The pettiness of high school sports knows no bounds.
This is the story of Michael Kelley, a boy who loves playing basketball, a boy who just wants to have fun. Kelley has Down Syndrome and autism, and unfortunately that prevents him from playing varsity sports at Wichita East High School. But Kelley still wanted to play, he still wanted to participate in the sport he loved. So he joined the school’s special needs basketball program. And he liked it. In fact, from the looks of it, he loved it. Michael enjoyed himself. Michael was a happy kid.
His parents saw his happiness, wanted to encourage him further – so they bought him a varsity letter jacket. A jacket all the other athletes at Wichita East High School wore.
And that’s where this story takes an unbelievably sad turn. You see, one parent, one awful, awful human being complained to the school about Michael Kelley. They believed Kelley didn’t deserve a varsity letter. In short, they believed Michael didn’t earn the right to wear it. The school responded by forcing Michael to take off the jacket. They gave him a sweat shirt to wear instead.

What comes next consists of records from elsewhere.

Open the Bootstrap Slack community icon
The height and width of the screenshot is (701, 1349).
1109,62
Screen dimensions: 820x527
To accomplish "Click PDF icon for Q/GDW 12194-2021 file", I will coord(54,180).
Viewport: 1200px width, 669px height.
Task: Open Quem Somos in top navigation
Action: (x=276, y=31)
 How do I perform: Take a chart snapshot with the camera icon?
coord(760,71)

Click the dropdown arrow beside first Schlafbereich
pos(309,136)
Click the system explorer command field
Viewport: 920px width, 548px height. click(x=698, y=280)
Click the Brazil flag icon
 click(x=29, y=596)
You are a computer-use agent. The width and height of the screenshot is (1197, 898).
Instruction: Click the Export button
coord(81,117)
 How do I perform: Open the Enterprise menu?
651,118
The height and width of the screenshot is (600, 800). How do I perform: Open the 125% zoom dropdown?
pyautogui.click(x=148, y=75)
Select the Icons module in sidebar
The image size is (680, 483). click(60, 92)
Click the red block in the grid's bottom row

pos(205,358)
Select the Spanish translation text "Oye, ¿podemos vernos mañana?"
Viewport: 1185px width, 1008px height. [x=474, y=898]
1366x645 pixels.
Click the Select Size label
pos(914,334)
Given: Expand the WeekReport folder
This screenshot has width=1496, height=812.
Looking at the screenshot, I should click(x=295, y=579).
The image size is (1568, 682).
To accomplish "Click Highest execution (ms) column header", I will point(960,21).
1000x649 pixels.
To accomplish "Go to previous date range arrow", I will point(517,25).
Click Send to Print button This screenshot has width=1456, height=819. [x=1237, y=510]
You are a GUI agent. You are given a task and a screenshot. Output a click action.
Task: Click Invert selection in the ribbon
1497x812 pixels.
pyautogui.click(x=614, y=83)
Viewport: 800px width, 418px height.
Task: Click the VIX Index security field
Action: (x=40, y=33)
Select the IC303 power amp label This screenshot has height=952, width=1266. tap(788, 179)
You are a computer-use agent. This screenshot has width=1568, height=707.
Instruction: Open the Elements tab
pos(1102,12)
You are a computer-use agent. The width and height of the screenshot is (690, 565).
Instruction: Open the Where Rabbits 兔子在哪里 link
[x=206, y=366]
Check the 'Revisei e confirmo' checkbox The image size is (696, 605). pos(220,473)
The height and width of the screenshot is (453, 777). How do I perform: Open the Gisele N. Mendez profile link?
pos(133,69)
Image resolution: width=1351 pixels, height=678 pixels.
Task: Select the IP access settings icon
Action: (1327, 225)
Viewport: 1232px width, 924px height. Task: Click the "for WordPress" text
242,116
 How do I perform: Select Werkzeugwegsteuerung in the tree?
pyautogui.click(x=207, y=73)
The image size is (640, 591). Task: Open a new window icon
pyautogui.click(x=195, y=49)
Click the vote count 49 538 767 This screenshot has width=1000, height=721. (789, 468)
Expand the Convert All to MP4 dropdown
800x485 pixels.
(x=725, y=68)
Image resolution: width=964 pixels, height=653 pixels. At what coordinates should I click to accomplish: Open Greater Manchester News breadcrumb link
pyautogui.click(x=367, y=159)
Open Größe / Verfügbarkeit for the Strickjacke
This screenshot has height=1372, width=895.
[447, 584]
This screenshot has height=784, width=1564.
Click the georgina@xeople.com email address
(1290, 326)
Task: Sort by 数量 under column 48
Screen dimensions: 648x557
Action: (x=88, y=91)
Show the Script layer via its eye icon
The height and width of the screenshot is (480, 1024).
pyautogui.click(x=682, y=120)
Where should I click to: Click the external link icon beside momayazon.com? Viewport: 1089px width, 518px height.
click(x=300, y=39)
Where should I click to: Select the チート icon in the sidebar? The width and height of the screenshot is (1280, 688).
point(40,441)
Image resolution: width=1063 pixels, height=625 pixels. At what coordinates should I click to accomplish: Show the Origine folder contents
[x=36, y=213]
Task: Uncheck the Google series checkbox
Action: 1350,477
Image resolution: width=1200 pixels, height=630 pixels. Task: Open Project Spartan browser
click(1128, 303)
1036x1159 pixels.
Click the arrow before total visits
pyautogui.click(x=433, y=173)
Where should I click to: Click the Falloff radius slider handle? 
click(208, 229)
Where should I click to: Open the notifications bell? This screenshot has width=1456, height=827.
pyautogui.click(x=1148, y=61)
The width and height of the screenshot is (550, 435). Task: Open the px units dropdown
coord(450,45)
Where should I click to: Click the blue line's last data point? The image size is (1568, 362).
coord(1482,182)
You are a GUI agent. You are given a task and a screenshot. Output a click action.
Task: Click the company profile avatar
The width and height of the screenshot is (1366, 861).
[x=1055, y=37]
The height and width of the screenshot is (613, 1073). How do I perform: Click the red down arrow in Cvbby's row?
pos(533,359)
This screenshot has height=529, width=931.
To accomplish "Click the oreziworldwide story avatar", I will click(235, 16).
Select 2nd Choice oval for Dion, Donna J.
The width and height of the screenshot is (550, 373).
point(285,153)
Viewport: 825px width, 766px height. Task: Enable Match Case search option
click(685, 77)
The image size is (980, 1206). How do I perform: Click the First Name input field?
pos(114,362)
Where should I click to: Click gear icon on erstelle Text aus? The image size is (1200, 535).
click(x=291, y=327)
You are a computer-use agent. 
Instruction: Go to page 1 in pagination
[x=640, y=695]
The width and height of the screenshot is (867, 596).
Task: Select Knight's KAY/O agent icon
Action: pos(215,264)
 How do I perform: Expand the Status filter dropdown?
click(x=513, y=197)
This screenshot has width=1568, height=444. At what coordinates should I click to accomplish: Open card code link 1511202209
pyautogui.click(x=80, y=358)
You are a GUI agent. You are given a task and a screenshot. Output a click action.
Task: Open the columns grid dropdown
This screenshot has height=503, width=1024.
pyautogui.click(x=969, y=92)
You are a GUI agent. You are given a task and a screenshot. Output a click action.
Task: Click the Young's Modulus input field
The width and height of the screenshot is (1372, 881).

Principal Ken Thiessen weighed-in saying, extra curricular special needs programs did not constitute “varsity level competition.” He was adamant too. Said the school considered it but ultimately said “no.” Above all, this was Thiessen’s decision and his decision alone. There was no district wide policy in place. There was no rule against special needs students earning a varsity letter. This was a rule enforced by Wichita East High School at the behest of an angry parent.
After KSN-TV’s story, social media went to work. It started with a handful of tweets.
And now, less than 48 hours later, a change.org petition has garnered 20,000 signatures. The issue is headed to the board of education.
All this because a kid who loves basketball and participates in a school-sponsored program wasn’t given a varsity letter. All this because there’s a parent out there who believes Michael Kelley’s efforts aren’t the same as their son or daughter.